Major and immediate UAW restructuring is needed in order for the Big Three to get back on track to ultimately become a global player in the auto industry. The chart on the left tells the story...
Great editorial from Saturday's Investor's Business Daily:
The proposed $15 billion bailout of the Big Three failed in the Senate for one major reason: Some lawmakers stood up to the unions. But their stand may be moot, since automakers may get the money anyway.
For a full week, GOP lawmakers bore the brunt of the bitter battle waged over an aid package for GM and Chrysler. Though the idea is wildly unpopular among voters, some Washington politicians were desperate to pass it — particularly the Democrats, who are beholden to the Auto Workers and other unions for tens of millions in campaign donations.

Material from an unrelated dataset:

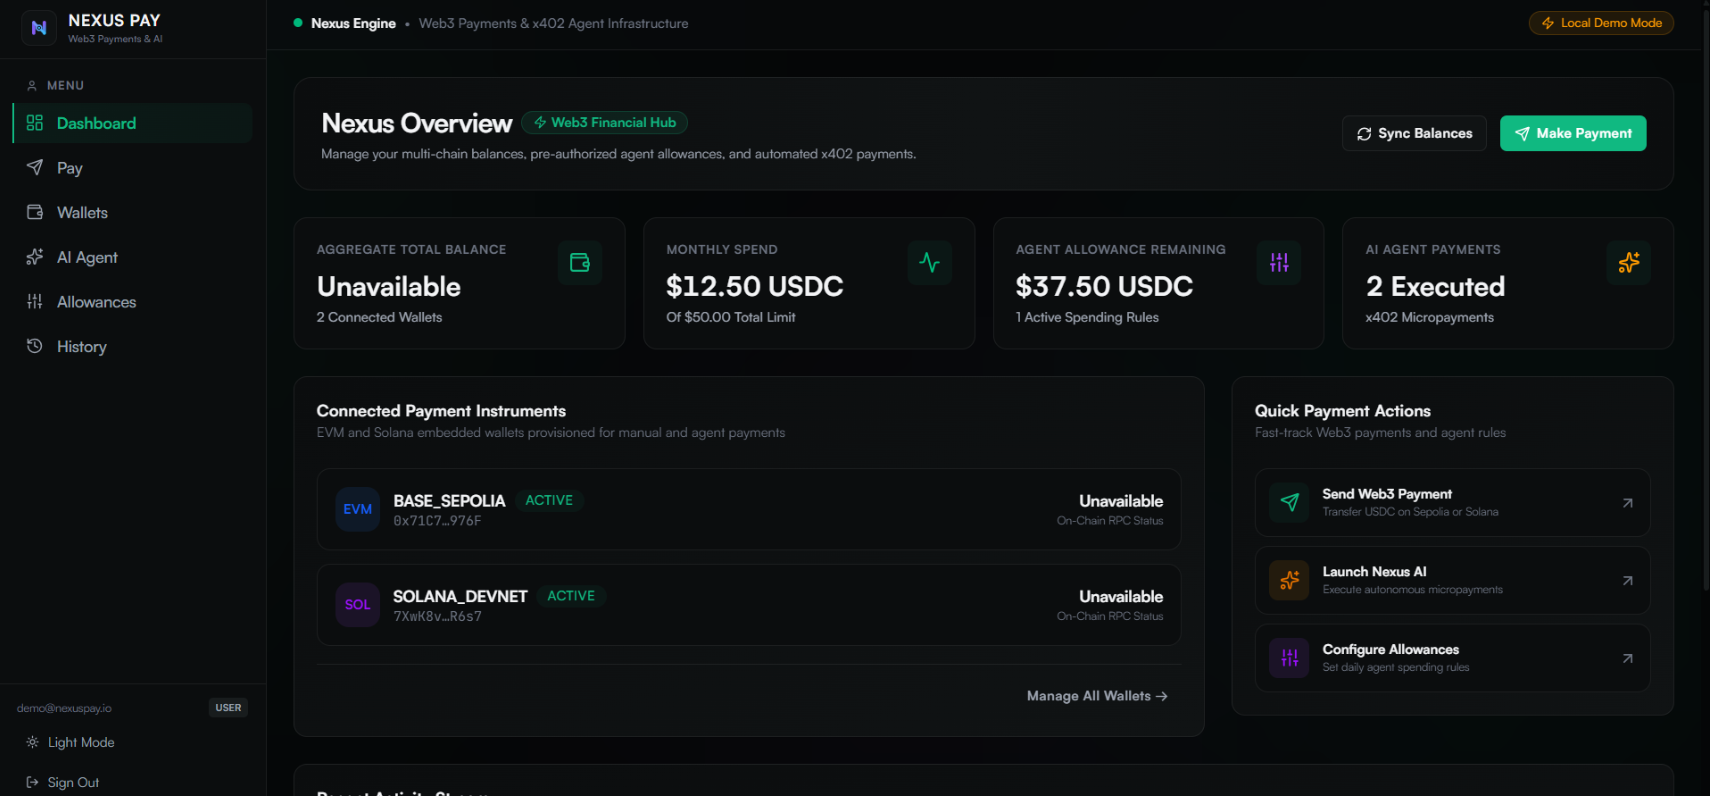Click the sliders icon on Agent Allowance Remaining card
Screen dimensions: 1712x796
[1279, 263]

In addition to major restructuring by the automakers, GOP senators insisted on givebacks by the United Auto Workers. The UAW responded with a resolute "No." But the bailout foes won, killing the $15 billion in aid.
And they were right to do so.
As the chart shows, gold-plated union contracts are a big reason for U.S. automakers' woes (though managerial incompetence at the Big Three also played a role). The average Big Three worker made $73.26 an hour in 2006; the average worker at a foreign transplant, $44.20. Bailout foes wanted the gap to be shrunk by the end of next year.
A chart making the rounds on the Internet tells it all: Last year, Toyota made 9.37 million vehicles. GM, virtually the same number. Yet, Toyota made a profit of $38.7 billion on its global operations, or $1,874 per car, while GM lost $38.7 billion, or $4,055 a car, almost entirely due to its operations in the U.S.
Even so, the UAW vowed to make no big changes unto 2011, when their current deal expires. That basically would lock in the Big Three's lack of competitiveness for at least three more years, requiring billions and billions more in bailouts or bankruptcy.
Immediately after the bill failed Thursday night, Senate Majority Leader Harry Reid said he "dreads" seeing what the stock market would do on Friday. "It's not going to be a pleasant sight," he warned. For the record, the NASDAQ rose 2.2%, while the S&P 500 increased 0.7%. He needn't have worried.
As for the UAW, they rolled the dice, betting they could lose in the Senate and still get bailed out. It looks like their gamble paid off.
On Friday, the White House said it might use money from the $700 billion Troubled Asset Relief Program — reversing its earlier stance. Why? "A precipitous collapse of this industry would have a severe impact on our economy, and it would be irresponsible to further weaken and destabilize our economy at this time," White House spokeswoman Dana Perino said Friday.
We're sympathetic, but this is the wrong path to take — especially after the president's own party successfully made its case in Congress, and won.
We don't want to see workers suffer or the auto industry disappear. But the fact is, under bankruptcy reorganization, they won't. The workers will still exist, as will their skills. Unprofitable plants that can't be turned around will close. A bankruptcy judge will sell unprofitable assets to those who can use them productively.
They won't need a "car czar," or congressional oversight, or political micromanagement. And out of this process, a slimmer, more competitive and, yes, even profitable Big Three can emerge if we let it — one that will be able to compete with foreign companies on our own soil.